» **BRIEF**
Copy the passage on chemotherapy below word for word, everything from "Chemotherapy involves the" down to "Combination Cancer Therapy).".

Start of TEXT PROVIDED

Chemotherapy involves the use of drugs to destroy cancer cells. Although an ideal drug would destroy cancer cells without harming normal cells, most drugs are not that selective. Instead, drugs are designed to inflict greater damage on cancer cells than on normal cells, typically by using drugs that affect a cell's ability to grow. Uncontrolled and rapid growth is characteristic of cancer cells. However, because normal cells also need to grow, and some grow quite rapidly (such as those in the bone marrow and those lining the mouth and intestine), all chemotherapy drugs affect normal cells and cause side effects.
Although a single chemotherapy drug may be effective against some types of cancer, often doctors give several chemotherapy drugs at the same time (combination chemotherapy—see Combination Cancer Therapy).
One newer approach to limiting side effects and increasing effectiveness uses a variety of "molecularly targeted" drugs. These drugs kill cancer cells by attacking specific pathways and processes vital to the cancer cells’ survival and growth. For example, cancer cells need blood vessels to provide nutrients and oxygen. Some drugs can block blood vessel formation to cancer cells or the master signaling pathways that control cell growth. Imatinib, the first such drug, is highly effective in chronic myelocytic leukemia and certain cancers of the digestive tract. Erlotinib and gefitinib target receptors located on the surface of cells in non–small cell lung cancer. Molecularly targeted drugs have proven useful in treating many other cancers, including breast and kidney cancers.
Not all cancers respond to chemotherapy. The type of cancer determines which drugs are used, in what combination, and at what dose. Chemotherapy may be used as the sole treatment or combined with radiation therapy, surgery, or both.

End of TEXT PROVIDED
Start of SUPPLIED INFORMATION

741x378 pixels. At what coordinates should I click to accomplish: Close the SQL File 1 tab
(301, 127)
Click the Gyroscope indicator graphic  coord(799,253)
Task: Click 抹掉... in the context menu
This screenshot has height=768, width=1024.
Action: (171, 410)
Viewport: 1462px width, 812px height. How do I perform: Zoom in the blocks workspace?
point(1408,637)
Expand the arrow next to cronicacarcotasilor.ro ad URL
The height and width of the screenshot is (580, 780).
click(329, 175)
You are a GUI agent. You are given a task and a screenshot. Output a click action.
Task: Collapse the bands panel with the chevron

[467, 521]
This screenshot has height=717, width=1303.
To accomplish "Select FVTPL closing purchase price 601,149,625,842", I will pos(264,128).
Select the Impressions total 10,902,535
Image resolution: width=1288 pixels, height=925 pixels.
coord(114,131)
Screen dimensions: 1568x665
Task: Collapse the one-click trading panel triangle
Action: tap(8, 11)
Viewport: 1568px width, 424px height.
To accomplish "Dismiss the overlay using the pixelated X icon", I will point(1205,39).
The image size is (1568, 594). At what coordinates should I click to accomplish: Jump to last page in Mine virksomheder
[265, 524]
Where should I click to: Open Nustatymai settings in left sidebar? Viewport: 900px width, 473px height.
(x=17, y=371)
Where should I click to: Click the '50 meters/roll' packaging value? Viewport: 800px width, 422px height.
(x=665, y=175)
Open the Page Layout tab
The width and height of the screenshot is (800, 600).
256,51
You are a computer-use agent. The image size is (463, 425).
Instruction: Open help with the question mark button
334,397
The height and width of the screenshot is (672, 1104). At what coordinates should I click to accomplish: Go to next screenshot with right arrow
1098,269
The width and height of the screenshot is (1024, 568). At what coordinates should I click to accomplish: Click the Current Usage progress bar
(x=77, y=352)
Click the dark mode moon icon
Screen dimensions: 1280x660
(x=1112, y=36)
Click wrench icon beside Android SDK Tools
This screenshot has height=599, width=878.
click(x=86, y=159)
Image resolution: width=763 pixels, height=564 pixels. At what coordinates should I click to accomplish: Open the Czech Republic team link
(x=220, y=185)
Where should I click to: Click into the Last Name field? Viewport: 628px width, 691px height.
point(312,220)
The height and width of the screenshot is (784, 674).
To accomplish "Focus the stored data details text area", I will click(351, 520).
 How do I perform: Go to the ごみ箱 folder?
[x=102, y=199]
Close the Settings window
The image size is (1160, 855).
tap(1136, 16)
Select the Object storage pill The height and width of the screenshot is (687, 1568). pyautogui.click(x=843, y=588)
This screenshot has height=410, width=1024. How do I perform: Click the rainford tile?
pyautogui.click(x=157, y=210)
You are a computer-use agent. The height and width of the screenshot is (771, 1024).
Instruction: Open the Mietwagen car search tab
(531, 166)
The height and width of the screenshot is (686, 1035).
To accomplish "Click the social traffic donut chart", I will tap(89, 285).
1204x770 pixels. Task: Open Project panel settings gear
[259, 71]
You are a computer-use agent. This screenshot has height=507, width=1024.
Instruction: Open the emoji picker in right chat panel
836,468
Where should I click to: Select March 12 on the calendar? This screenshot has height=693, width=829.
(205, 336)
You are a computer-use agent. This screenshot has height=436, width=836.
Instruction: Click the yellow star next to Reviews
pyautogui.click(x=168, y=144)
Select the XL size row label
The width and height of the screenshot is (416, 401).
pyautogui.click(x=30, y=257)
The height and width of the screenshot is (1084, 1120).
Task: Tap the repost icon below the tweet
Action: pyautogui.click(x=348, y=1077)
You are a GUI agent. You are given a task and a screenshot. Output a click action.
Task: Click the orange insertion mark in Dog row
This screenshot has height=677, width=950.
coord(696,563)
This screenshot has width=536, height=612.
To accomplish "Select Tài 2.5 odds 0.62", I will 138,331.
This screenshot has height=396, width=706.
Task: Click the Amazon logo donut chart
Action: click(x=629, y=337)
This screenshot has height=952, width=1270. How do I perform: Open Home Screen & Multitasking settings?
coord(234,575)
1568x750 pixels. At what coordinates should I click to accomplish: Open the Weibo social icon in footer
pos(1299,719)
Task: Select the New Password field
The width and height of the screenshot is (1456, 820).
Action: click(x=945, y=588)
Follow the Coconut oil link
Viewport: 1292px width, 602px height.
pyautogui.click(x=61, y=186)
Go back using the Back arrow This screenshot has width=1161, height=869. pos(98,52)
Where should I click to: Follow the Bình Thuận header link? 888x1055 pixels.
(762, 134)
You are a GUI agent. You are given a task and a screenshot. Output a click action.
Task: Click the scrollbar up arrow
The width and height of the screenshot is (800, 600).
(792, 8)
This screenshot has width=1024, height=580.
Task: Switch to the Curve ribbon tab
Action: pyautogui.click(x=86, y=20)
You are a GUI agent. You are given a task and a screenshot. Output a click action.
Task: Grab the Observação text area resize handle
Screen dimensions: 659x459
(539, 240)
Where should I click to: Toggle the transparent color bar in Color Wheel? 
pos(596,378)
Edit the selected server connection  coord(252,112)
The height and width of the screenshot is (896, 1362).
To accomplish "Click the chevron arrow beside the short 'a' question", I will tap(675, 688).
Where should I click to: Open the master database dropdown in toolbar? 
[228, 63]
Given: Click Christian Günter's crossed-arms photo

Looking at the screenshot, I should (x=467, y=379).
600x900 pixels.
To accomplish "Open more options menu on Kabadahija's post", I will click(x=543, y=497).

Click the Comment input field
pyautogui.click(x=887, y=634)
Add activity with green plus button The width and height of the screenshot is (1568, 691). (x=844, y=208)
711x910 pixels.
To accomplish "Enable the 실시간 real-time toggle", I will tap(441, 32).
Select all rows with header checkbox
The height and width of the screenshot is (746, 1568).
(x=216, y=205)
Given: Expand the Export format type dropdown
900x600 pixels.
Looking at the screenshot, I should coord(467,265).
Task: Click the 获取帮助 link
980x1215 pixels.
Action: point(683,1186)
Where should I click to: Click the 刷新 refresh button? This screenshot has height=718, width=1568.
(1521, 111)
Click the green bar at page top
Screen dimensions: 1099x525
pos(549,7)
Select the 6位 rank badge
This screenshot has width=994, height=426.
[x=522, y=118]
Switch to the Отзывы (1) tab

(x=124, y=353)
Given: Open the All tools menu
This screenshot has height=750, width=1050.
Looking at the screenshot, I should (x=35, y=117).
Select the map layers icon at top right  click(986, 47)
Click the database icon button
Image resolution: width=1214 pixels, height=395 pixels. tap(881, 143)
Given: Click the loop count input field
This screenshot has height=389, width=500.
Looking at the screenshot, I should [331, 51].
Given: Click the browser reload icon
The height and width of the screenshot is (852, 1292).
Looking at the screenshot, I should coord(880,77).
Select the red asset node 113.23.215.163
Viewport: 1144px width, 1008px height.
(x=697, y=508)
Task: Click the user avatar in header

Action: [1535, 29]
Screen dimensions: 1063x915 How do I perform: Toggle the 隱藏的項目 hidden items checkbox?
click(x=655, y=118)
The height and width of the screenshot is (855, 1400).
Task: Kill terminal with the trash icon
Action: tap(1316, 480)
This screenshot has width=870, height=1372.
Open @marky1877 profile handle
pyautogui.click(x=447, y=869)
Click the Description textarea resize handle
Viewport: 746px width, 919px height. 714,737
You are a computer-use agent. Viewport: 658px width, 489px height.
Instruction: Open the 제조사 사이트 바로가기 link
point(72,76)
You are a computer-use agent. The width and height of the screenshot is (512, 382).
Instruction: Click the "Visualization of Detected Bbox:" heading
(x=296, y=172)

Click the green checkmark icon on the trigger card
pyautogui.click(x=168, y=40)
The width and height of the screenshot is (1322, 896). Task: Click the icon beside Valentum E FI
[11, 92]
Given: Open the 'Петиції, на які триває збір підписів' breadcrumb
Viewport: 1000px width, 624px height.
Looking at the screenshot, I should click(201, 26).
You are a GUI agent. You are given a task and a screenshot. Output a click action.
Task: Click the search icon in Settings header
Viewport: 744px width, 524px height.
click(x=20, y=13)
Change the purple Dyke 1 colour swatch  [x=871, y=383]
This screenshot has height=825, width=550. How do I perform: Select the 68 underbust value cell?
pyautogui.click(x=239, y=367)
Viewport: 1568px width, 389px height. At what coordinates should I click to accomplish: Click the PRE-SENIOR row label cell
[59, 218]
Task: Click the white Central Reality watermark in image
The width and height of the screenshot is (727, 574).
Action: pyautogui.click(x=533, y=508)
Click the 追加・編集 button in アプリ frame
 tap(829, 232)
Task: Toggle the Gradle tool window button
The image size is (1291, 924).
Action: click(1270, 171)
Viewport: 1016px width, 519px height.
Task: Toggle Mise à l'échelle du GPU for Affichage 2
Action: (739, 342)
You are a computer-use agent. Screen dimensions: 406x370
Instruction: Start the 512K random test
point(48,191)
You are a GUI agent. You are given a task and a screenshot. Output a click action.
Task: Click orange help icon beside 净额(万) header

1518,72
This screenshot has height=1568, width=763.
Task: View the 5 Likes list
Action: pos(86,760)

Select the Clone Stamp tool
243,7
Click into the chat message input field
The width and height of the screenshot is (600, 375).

End of SUPPLIED INFORMATION

» **EXERCISE OUTPUT**
Chemotherapy involves the use of drugs to destroy cancer cells. Although an ideal drug would destroy cancer cells without harming normal cells, most drugs are not that selective. Instead, drugs are designed to inflict greater damage on cancer cells than on normal cells, typically by using drugs that affect a cell's ability to grow. Uncontrolled and rapid growth is characteristic of cancer cells. However, because normal cells also need to grow, and some grow quite rapidly (such as those in the bone marrow and those lining the mouth and intestine), all chemotherapy drugs affect normal cells and cause side effects.
Although a single chemotherapy drug may be effective against some types of cancer, often doctors give several chemotherapy drugs at the same time (combination chemotherapy—see Combination Cancer Therapy).